Ce qui me tient évidemment à coeur au regard de l’action de l’Institut
français, c’est aussi, bien sûr, la façon dont il peut servir la création
artistique française. Nous avons besoin de l’Institut Français pour mieux
coproduire, pour faire circuler, pour diffuser la création artistique française
à l’extérieur de nos frontières. Je suis heureux, notamment, de voir que ce
projet de contrat reprend l’objectif qui m’est cher de développer l’action des
bureaux spécialisés à l’étranger. Pour notre action culturelle extérieure,
nous avons en effet besoin de spécialistes dans le domaine des arts
plastiques comme dans celui du spectacle vivant. Ce contrat d’objectifs et
de moyens propose également, de manière heureuse, une approche
graduée par aires géographiques : nul besoin en effet de créer des
bureaux spécialisés partout, l’important étant de veiller à ce qu’ils existent
et se développent dans quelques endroits stratégiques, des grandes
capitales culturelles comme Berlin, Londres et New-York, mais aussi chez
des partenaires majeurs comme par exemple le Brésil, et que l’on continue
d’appeler par commodité les puissances « émergentes ».
Dans le domaine du cinéma, la réforme du fonds Sud, menée avec le
ministère des Affaires étrangères, va dynamiser notre soutien aux cinémas
du monde. Le travail de veille du réseau culturel français, le relai
d’information que représentent les Instituts s’avèreront là aussi essentiel
dans la mise en oeuvre de cette réforme, qui vise à accroître l’efficacité et
la visibilité de notre aide aux cinémas du monde.

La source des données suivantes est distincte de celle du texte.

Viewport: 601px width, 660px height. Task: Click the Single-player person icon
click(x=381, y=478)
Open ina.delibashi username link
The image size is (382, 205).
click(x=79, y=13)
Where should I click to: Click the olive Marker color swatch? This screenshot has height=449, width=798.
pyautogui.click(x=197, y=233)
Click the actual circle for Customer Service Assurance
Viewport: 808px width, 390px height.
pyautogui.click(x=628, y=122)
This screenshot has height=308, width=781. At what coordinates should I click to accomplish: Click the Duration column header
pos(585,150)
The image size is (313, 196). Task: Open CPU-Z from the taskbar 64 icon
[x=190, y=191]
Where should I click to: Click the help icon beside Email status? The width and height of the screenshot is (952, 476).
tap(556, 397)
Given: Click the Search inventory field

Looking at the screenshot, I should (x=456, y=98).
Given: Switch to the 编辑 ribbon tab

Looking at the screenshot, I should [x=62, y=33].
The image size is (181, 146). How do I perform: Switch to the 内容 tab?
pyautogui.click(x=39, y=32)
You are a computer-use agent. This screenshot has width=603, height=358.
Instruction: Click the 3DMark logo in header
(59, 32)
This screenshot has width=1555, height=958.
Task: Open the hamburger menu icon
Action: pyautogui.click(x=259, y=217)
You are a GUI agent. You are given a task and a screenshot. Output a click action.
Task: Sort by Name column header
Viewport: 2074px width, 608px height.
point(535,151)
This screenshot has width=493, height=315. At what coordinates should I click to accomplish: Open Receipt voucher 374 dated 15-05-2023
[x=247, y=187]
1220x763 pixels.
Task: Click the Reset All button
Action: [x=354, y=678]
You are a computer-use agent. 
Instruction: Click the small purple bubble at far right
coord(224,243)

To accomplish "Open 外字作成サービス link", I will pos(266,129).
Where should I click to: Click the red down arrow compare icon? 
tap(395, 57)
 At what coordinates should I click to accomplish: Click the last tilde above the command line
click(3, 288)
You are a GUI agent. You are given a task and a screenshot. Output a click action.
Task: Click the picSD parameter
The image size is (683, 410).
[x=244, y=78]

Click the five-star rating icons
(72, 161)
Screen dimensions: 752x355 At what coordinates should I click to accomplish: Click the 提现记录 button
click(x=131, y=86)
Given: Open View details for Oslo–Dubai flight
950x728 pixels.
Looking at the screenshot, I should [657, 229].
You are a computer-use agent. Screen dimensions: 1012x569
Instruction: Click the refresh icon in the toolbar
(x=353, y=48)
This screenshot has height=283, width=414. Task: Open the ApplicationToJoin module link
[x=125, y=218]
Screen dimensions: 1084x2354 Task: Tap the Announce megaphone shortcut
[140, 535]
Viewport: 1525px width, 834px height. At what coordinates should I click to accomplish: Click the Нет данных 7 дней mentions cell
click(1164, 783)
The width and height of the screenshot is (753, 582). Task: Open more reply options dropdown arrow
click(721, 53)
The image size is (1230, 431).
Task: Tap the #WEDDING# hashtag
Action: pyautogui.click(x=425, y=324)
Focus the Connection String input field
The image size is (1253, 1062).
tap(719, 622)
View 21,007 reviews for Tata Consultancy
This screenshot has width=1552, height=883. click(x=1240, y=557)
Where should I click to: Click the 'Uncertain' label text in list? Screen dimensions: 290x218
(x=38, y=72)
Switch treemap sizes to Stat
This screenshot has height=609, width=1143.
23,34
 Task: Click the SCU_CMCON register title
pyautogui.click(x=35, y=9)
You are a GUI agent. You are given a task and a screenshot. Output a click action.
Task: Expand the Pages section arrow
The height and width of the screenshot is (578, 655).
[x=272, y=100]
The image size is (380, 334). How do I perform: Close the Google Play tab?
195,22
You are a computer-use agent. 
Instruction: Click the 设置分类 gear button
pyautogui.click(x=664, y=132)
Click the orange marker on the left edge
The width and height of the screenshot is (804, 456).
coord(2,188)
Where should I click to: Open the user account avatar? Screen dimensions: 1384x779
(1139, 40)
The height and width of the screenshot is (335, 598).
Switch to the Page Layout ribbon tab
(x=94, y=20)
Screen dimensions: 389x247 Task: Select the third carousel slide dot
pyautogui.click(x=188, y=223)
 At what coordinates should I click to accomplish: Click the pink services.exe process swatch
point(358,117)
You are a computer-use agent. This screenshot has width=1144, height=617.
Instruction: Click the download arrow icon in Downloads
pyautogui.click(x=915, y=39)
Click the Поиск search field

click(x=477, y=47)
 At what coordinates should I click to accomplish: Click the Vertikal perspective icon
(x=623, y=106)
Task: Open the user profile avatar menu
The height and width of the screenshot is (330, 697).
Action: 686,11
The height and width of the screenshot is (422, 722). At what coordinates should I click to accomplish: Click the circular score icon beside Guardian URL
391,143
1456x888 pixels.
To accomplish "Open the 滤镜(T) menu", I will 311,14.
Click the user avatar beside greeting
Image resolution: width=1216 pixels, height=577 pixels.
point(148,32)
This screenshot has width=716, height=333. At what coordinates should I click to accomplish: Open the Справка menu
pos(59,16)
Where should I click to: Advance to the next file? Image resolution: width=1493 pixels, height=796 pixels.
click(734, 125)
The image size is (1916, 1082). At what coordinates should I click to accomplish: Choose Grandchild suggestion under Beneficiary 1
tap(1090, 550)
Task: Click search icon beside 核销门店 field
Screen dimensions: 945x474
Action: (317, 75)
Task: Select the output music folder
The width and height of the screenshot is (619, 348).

Je voudrais également insister sur les indispensables partenariats entre
l’Institut français et les établissements publics qui sont sous la tutelle du
ministère de la Culture et de la Communication. L’Institut a entamé un
dialogue constructif avec les directions générales du ministère et son
secrétariat général, ainsi qu’avec plusieurs de nos grands établissements
publics. Une convention de partenariat est en cours de finalisation avec la
Bibliothèque nationale de France ; une autre fait l’objet d’une négociation
avec le Centre national du livre.
Avec la Direction générale des patrimoines, l’Institut français assure la
présence de la France lors des grandes manifestations internationales
comme la biennale d'architecture de São Paulo ou celle de Venise. La
présentation de productions originales et représentatives favorise une
meilleure connaissance de l’architecture française à l’étranger et prépare le
terrain à l’exportation des savoir-faire nationaux.
Pour ce premier Conseil d’orientation stratégique, je voudrais remercier
tous ses membres de leur présence et de leur implication. Ce ne sont pas
les chantiers communs qui manquent, et sur tous les points que nous
avons pu rapidement aborder, je souhaite que nous puissions continuer
cette réflexion que nous avons désormais entamée. La qualité de ces
échanges au sein du comité d’orientation stratégique de l’Institut Français
sera en effet déterminante pour l’avenir de notre action culturelle
extérieure.
Je vous remercie de votre attention.